Her zaman ki gibi tam çıkacakken, tuvalete biri girer, kabinden çıkıp onunla göz göze gelip "I know what you did last summer" diyen bakışlarıyla karşılaşmamak için ayakta kabinde beklersiniz. Vakit geçmektedir. Ofistekiler sizin için endişelenmeye başlamışlardır. Hafif terlemeye başlarsınız, ne yaptığınızı bilen biriyle göz göze gelmek mi, yoksa ofiste nicelerinin "experimental bey'de de ne döt varmış, kaç saat oldu" dercesine size gülümsemeleri mi daha beterdir.
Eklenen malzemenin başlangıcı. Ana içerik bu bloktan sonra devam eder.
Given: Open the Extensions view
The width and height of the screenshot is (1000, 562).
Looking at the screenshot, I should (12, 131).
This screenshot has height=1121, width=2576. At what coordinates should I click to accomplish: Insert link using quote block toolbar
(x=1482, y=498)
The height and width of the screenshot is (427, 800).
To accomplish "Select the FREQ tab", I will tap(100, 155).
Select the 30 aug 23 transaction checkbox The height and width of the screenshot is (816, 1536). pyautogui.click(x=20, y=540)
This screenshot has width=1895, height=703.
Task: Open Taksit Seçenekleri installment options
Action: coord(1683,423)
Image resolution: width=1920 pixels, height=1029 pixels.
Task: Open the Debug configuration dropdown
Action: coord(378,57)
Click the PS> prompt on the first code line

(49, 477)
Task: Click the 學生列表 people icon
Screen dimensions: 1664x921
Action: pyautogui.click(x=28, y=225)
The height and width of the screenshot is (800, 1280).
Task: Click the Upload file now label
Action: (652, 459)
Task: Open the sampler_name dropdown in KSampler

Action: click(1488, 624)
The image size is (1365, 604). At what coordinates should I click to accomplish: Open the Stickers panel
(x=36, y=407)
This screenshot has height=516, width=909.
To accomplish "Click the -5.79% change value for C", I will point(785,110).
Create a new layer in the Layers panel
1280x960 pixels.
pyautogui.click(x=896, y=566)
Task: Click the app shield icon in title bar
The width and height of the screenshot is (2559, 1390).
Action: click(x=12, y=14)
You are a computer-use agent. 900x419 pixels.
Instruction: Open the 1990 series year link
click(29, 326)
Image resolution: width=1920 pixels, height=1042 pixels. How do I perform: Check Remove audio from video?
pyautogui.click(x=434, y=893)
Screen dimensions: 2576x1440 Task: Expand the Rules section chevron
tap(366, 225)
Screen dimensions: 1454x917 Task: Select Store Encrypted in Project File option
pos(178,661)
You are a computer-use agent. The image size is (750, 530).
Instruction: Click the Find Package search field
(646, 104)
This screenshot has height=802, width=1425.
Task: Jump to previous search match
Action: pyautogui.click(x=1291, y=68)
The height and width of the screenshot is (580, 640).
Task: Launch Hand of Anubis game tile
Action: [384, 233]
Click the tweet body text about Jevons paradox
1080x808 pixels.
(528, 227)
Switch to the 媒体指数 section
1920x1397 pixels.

ikinciyi seçersiniz, zira o yüzleşme olay mahalinden daha uzakta olacaktır. En sonunda yeni gelen çıkar, onun o umarsız giriş ve çıkışına özenir, siz de çıkarsınız, ellerinizi yıkar, ellerinizi yıkadığınız belli olsun diye, hafif ıslaklık bırakarak kurularsınız.
Masanıza döndüğünüzde, "işime bu kadar özensem şimdi tüm istanbul benimdi" diye düşünür, işbu entry'i girersiniz.
edit: ofis'te nick'imi bilen tek kişi, pirchul'e ofis'te patlattığı kahkaha için serzenişlerimi, başlığı taşımam konusundaki ısrarı için ise teşekkürlerimi sunarım.